→ Given task
Rewrite everything from the row containing "Point to the NO" down to the row containing "Pick the Sembuh", replacing "value" with "number" and leaving all else unchanged.

→ Dataset entries

══════════

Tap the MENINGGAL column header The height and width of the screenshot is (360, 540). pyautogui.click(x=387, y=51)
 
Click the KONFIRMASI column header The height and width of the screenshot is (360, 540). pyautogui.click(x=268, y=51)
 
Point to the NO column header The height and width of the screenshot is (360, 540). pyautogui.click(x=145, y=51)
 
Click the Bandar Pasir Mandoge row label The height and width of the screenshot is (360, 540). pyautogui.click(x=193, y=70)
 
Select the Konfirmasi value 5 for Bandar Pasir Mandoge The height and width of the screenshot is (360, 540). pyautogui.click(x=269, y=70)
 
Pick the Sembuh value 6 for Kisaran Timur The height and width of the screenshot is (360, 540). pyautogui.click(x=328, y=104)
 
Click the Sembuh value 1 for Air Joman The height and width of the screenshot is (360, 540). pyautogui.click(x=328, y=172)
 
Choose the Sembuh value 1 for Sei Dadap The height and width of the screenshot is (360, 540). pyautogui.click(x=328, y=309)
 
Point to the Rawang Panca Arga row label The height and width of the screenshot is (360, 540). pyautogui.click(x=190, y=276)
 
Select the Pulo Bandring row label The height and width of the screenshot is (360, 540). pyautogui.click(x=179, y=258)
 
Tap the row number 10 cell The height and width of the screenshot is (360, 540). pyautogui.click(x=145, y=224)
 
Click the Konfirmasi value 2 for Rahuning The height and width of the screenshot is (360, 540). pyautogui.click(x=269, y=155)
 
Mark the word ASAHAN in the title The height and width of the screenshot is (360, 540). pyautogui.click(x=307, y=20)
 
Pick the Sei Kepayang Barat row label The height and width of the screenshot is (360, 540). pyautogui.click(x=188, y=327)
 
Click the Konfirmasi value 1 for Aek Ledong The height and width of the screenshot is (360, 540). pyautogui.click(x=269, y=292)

══════════

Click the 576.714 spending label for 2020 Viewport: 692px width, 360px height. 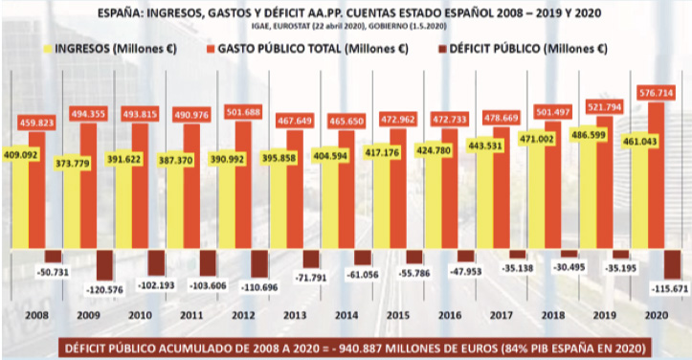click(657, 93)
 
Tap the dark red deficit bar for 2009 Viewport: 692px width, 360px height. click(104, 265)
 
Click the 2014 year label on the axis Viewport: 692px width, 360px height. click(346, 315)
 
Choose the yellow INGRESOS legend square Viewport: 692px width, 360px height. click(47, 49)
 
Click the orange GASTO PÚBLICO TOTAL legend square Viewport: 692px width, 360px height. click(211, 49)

══════════

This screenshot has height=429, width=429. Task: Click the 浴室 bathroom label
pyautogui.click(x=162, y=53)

══════════

→ Answer to the exercise
Point to the NO column header The height and width of the screenshot is (360, 540). pyautogui.click(x=145, y=51)
 
Click the Bandar Pasir Mandoge row label The height and width of the screenshot is (360, 540). pyautogui.click(x=193, y=70)
 
Select the Konfirmasi number 5 for Bandar Pasir Mandoge The height and width of the screenshot is (360, 540). pyautogui.click(x=269, y=70)
 
Pick the Sembuh number 6 for Kisaran Timur The height and width of the screenshot is (360, 540). pyautogui.click(x=328, y=104)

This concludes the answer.